GSoC Week 11 and 12: Finishing up
14 Sep 2022This blog post is related to my GSoC 2022 project.
In my last two weeks of GSoC I worked on finishing up the serialization and deserialization routines for the various
object types and implemented the game_save_buffer
and game_load_buffer
functions. I would’ve
posted this post earlier, but unfortunately academic work got in the way and I fell quite ill on the 8th of September.
I got rid of the ENIGMA_INTERNAL_OBJECT_*
macros and replaced them with enigma_internal_serialize
and enigma_internal_deserialize
functions, along with making variadic templates enigma_internal_serialize_many
and enigma_internal_deserialize_many
to reduce the verbosity of the code using them.
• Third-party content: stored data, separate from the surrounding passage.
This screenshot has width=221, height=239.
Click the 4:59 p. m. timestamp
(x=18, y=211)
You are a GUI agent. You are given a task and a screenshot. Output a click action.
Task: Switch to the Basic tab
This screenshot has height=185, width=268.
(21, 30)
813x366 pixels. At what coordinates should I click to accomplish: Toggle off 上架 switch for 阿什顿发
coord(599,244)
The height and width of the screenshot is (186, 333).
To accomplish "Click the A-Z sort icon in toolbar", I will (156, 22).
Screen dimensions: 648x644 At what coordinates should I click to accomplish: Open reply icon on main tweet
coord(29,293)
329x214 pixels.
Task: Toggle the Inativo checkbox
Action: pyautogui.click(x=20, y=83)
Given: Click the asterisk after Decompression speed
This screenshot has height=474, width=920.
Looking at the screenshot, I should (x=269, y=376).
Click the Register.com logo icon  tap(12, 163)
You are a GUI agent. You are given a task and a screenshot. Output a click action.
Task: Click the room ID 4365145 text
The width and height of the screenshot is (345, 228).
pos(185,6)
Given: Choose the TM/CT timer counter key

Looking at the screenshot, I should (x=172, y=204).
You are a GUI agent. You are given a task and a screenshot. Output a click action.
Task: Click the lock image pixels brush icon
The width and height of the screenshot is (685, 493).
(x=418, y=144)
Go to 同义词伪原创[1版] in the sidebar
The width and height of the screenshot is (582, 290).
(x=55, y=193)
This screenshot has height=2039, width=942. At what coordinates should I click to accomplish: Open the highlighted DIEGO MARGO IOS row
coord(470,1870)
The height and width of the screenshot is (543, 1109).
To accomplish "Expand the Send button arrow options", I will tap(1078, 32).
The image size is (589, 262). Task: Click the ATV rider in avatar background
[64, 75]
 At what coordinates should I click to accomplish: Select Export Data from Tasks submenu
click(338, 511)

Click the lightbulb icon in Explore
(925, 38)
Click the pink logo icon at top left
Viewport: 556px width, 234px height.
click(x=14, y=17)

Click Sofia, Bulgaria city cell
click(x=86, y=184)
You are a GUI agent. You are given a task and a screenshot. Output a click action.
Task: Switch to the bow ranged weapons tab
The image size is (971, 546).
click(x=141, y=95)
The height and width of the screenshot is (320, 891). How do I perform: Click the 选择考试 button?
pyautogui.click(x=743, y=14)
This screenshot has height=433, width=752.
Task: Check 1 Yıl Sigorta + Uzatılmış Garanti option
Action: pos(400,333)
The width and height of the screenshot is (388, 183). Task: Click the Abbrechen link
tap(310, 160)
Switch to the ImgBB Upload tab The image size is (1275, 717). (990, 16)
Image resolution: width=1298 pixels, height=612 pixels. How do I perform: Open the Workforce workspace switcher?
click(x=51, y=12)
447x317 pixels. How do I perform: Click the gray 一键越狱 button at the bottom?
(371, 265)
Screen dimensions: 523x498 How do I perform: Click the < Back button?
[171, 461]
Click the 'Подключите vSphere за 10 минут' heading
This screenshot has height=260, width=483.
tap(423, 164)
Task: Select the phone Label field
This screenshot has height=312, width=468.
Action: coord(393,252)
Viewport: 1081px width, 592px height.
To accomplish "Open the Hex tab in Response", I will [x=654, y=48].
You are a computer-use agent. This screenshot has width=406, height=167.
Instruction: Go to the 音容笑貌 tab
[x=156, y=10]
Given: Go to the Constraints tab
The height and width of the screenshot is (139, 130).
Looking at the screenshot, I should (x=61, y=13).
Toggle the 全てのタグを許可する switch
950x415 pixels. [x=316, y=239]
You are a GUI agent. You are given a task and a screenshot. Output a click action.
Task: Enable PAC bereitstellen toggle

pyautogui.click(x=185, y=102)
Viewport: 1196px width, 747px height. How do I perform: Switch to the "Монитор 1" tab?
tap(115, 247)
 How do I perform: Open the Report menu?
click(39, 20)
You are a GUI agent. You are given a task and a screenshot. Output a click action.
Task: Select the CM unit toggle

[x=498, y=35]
To make life easier I made the serialization and deserialization routines (serialize
and deserialize_self
)
virtual so that they could be called with only a base pointer to any object in the inheritance heirarchy. This also made
it so that I would not have to generate a game-specific function to call the correct instance of deserialize on the object
returned by instance_create_id
.
The most confusing part of the process came when implementing the symbol table for binary compatibility of the saved game state across multiple revisions of a game. User-defined objects cannot simply be serialized and deserialized byte-by-byte as the layout may change across versions so there is a need for finding the intersection of data available in the saved game state and the object itself.
To do this, the compiler emits a table for each object which maps the name of each variable it contains to a function which is responsible for deserializing the variable from a byte stream. When saving a game to a buffer, the names in this table are written out at the start of the data block of each object along with the offset from the end of the header where the data itself is actually stored. This makes it so that when loading a game from a buffer, the intersection of the contents of the header and the contents of the map can be computed to get the list of offset-deserialization routine pairs for each variable in an object.
Aside from this the game save routine also emits a single-byte object tag at the start of each object and sub-object. While this is not strictly necessary, it is useful as a small and simple check for the integrity of the following data. Finally at the end of the serialized state the SHA-1 checksum of the contents is emitted as an actual integrity check of the data. More in-depth documentation of each function is available in the docs commit itself.